→ **DATA FOR THE TASK**
☆ ☆ ☆ ☆
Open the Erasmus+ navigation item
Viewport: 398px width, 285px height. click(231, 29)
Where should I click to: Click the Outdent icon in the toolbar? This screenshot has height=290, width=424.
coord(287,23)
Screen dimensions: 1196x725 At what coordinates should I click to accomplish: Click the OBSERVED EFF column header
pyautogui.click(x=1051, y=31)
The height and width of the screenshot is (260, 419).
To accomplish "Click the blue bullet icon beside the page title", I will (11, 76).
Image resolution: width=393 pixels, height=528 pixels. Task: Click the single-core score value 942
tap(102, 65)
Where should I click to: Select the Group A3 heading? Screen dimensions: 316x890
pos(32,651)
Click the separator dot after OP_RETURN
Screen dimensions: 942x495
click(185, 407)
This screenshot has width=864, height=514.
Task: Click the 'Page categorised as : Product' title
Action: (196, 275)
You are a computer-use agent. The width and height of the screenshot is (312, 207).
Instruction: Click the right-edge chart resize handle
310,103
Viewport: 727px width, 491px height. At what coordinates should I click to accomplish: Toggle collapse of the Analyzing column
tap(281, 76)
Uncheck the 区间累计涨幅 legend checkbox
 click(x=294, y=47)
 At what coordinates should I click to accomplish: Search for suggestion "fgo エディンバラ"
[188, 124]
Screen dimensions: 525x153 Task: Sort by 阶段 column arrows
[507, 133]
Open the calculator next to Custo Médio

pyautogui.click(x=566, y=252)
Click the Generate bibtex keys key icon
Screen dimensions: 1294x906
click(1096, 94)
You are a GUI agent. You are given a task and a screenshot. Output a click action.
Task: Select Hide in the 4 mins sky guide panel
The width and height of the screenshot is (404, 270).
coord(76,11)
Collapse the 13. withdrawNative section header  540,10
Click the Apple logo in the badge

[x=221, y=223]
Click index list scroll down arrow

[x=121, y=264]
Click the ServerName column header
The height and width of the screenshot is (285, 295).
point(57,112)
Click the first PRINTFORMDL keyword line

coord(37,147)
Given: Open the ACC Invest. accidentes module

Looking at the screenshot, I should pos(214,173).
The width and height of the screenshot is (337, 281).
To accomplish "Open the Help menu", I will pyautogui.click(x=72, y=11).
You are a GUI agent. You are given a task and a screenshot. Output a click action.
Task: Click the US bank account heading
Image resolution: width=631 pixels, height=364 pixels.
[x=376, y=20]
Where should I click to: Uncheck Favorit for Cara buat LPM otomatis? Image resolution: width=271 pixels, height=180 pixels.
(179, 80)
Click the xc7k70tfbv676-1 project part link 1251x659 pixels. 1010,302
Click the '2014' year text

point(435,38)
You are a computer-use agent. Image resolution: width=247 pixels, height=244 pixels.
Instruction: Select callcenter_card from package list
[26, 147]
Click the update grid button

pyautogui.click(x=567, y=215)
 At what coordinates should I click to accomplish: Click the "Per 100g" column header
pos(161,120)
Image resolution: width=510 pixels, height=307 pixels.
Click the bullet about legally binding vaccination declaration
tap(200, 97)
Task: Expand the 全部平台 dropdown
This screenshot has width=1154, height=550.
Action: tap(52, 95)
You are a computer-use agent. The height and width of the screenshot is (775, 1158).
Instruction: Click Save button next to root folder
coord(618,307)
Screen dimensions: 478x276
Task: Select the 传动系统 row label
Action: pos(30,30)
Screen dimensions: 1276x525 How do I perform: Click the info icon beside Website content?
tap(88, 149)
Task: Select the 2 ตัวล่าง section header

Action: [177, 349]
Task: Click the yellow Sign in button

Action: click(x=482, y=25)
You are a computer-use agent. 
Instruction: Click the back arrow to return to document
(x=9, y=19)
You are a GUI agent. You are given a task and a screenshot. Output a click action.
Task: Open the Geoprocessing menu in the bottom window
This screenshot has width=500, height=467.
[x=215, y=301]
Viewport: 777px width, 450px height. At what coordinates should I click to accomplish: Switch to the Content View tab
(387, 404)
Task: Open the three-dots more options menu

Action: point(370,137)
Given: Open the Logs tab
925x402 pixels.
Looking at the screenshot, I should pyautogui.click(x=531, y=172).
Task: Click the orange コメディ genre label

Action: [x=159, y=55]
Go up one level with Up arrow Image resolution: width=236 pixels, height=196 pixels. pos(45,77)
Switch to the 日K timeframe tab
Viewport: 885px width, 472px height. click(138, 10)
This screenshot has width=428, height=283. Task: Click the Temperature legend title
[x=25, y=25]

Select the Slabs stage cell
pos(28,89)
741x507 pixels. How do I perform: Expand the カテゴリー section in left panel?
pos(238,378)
☆ ☆ ☆ ☆
→ **WORK REQUIRED**
Would you return exactly, and only, the lines beginning at the one with "Task: Open the three-dots more options menu" and ending at the last line of the listing?

→ **OUTPUT FOR THIS EXERCISE**
Task: Open the three-dots more options menu

Action: point(370,137)
Given: Open the Logs tab
925x402 pixels.
Looking at the screenshot, I should pyautogui.click(x=531, y=172).
Task: Click the orange コメディ genre label

Action: [x=159, y=55]
Go up one level with Up arrow Image resolution: width=236 pixels, height=196 pixels. pos(45,77)
Switch to the 日K timeframe tab
Viewport: 885px width, 472px height. click(138, 10)
This screenshot has width=428, height=283. Task: Click the Temperature legend title
[x=25, y=25]

Select the Slabs stage cell
pos(28,89)
741x507 pixels. How do I perform: Expand the カテゴリー section in left panel?
pos(238,378)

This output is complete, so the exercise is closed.